Reklama

Siły zbrojne

Amerykański śmigłowiec wojskowy ostrzelany

Zdjęcie ilustracyjne, fot. US Air Force, domena publiczna
Zdjęcie ilustracyjne, fot. US Air Force, domena publiczna

Ostrzał z ziemi miał być przyczyną odniesienia, jak się okazało na szczęście niegroźnych, obrażeń przez jednego z członków załogi amerykańskiej wojskowej maszyny UH-1N Huey.
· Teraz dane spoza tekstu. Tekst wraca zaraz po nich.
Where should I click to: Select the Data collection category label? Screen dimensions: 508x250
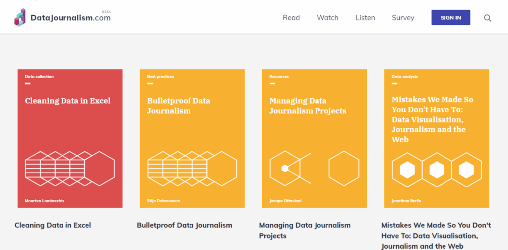pos(39,77)
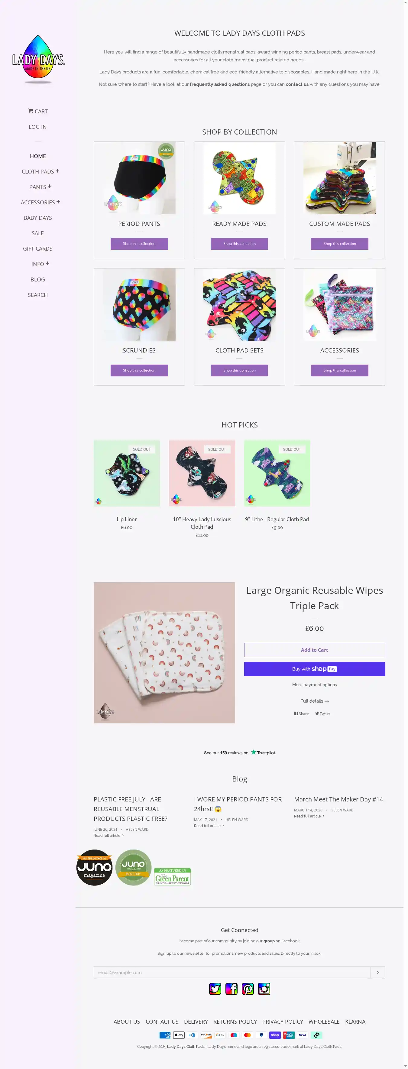
Task: Submit newsletter email arrow button
Action: click(378, 972)
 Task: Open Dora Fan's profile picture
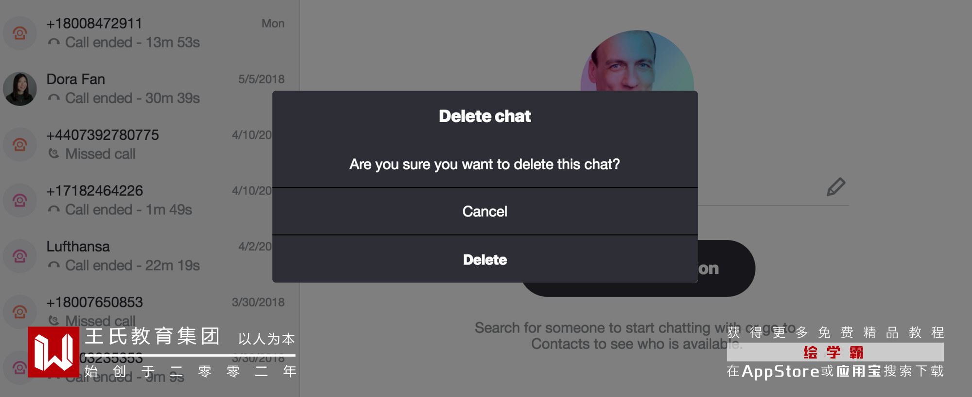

Przy czym, kluczowym aspektem całej sprawy ma być fakt, że sam lot odbywał się w Stanach Zjednoczonych. Śmigłowiec miał w poniedziałek wykonywać swoją rutynową misję treningową nad stanem Vigrinia.

Tuż przed godziną 13:00 czasu lokalnego, śmigłowiec US Air Force został ostrzelany, a jedna osoba z jego załogi została ranna i trafiła do szpitala. Na szczęście, po ocenie obrażeń i dokonaniu niezbędnych czynności medycznych, ranny wojskowy opuścił już placówkę leczniczą. W momencie trafienia śmigłowiec miał znajdować się na pułapie 1 tys. stóp ponad ziemią w rejonie lotniska Manassas Regional Airport (największy regionalny port lotniczy w tym amerykańskim stanie). To właśnie tam, w trybie nagłym ostatecznie musiał lądować, a do rannego zostali wezwani ratownicy medyczni. Załoga i maszyna należała do 1st Helicopter Squadron, co potwierdził rzecznik bazy Andrews (Joint Base Andrews) i US Air Force 316th Wing.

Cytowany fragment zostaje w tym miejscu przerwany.